Aminopeptidase-A (APA) is a less well-studied enzyme of the renin-angiotensin system. We propose that it is involved in cardiac angiotensin (ANG) metabolism and its pathologies. ANG-(1-7) can ameliorate remodeling after myocardial injury. The aims of this study are to (1) develop mass spectrometric (MS) approaches for the assessment of ANG processing by APA within the myocardium; and (2) investigate the role of APA in cardiac ANG-(1-7) metabolism after myocardial infarction (MI) using sensitive MS techniques. MI was induced in C57Bl/6 male mice by ligating the left anterior descending (LAD) artery. Frozen mouse heart sections (in situ assay) or myocardial homogenates (in vitro assay) were incubated with the endogenous APA substrate, ANG II. Results showed concentration- and time-dependent cardiac formation of ANG III from ANG II, which was inhibited by the specific APA inhibitor, 4-amino-4-phosphonobutyric acid.
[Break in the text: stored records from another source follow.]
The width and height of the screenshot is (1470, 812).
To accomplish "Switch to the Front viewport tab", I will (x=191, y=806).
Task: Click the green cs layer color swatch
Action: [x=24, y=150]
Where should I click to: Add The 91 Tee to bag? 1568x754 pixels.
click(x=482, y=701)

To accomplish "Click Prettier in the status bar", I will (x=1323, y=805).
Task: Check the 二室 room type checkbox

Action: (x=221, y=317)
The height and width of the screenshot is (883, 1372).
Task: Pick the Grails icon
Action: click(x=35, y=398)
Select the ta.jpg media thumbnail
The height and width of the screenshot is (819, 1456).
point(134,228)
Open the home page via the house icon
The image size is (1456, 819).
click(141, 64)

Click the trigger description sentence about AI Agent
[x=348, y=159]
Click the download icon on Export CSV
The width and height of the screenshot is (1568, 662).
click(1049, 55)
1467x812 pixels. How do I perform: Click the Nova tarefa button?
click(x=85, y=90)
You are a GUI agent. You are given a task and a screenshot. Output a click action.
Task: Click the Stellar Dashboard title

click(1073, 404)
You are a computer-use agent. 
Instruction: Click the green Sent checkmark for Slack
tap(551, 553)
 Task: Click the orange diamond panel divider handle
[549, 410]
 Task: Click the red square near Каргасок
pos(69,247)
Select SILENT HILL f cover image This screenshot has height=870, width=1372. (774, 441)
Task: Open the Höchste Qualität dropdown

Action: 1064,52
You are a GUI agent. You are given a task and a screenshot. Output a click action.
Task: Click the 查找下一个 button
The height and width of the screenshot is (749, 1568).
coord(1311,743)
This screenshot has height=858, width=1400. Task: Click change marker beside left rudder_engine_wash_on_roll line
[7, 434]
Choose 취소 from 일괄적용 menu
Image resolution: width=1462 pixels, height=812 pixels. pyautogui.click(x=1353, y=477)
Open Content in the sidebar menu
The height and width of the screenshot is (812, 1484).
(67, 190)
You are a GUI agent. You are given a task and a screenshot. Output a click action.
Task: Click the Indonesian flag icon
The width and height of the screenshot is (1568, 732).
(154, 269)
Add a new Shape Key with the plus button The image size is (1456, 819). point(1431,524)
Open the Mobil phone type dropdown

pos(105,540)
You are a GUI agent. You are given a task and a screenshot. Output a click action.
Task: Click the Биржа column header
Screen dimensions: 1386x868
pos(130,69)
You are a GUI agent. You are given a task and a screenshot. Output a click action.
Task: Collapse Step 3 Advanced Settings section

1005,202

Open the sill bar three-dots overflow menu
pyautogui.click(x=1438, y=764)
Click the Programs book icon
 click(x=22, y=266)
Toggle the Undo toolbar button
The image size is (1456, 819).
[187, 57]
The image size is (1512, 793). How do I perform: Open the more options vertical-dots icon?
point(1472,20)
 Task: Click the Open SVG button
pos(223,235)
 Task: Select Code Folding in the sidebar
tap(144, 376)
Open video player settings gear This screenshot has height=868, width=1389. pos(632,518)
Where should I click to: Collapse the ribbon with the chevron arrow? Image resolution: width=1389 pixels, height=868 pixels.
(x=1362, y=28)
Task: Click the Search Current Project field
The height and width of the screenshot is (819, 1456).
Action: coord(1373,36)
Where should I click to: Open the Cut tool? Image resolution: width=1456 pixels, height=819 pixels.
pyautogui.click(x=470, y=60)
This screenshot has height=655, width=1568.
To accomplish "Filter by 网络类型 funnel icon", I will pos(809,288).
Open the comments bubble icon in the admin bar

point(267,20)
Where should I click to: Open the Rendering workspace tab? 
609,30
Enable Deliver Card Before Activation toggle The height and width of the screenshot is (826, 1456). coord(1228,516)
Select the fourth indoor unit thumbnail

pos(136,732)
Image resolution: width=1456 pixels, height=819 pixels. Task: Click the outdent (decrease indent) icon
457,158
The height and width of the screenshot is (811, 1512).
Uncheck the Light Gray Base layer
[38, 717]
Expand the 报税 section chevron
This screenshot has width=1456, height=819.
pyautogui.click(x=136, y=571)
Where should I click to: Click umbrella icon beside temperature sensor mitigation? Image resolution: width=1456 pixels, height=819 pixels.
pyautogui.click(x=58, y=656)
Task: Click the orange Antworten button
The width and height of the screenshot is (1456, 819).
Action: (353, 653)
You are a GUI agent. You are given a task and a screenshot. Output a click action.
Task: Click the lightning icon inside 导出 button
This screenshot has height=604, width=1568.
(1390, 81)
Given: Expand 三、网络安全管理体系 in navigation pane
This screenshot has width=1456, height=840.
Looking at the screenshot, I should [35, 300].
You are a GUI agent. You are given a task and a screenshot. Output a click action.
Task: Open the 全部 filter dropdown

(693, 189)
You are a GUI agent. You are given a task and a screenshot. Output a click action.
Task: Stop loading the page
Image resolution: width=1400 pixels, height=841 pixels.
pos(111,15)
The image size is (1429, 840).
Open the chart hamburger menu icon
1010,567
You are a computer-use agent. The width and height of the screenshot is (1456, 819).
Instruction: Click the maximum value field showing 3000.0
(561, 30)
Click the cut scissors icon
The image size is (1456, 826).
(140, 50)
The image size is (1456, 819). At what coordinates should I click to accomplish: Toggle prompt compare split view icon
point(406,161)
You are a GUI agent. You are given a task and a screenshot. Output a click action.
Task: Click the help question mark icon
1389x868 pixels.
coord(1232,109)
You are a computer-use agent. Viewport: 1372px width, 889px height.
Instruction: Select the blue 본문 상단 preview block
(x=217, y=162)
Myocardial APA activity was significantly increased 24 h after LAD ligation (0.82 ± 0.02 vs. 0.32 ± 0.02 ρmol·min(-1)·μg(-1), MI vs. sham, P < 0.01). Both MS enzyme assays identified the presence of a new peptide, ANG-(2-7), m/z 784, which accumulated in the MI (146.45 ± 6.4 vs. 72.96 ± 7.0%, MI vs. sham, P < 0.05). Use of recombinant APA enzyme revealed that APA is responsible for ANG-(2-7) formation from ANG-(1-7). APA exhibited similar substrate affinity for ANG-(1-7) compared with ANG II {Km (ANG II) = 14.67 ± 1.6 vs. Km [ANG-(1-7)] = 6.07 ± 1.12 μmol/l, P < 0.05}. Results demonstrate a novel role of APA in ANG-(1-7) metabolism and suggest that the upregulation of APA, which occurs after MI, may deprive the heart of cardioprotective ANG-(1-7). Thus APA may serve as a potentially novel therapeutic target for management of tissue remodeling after MI.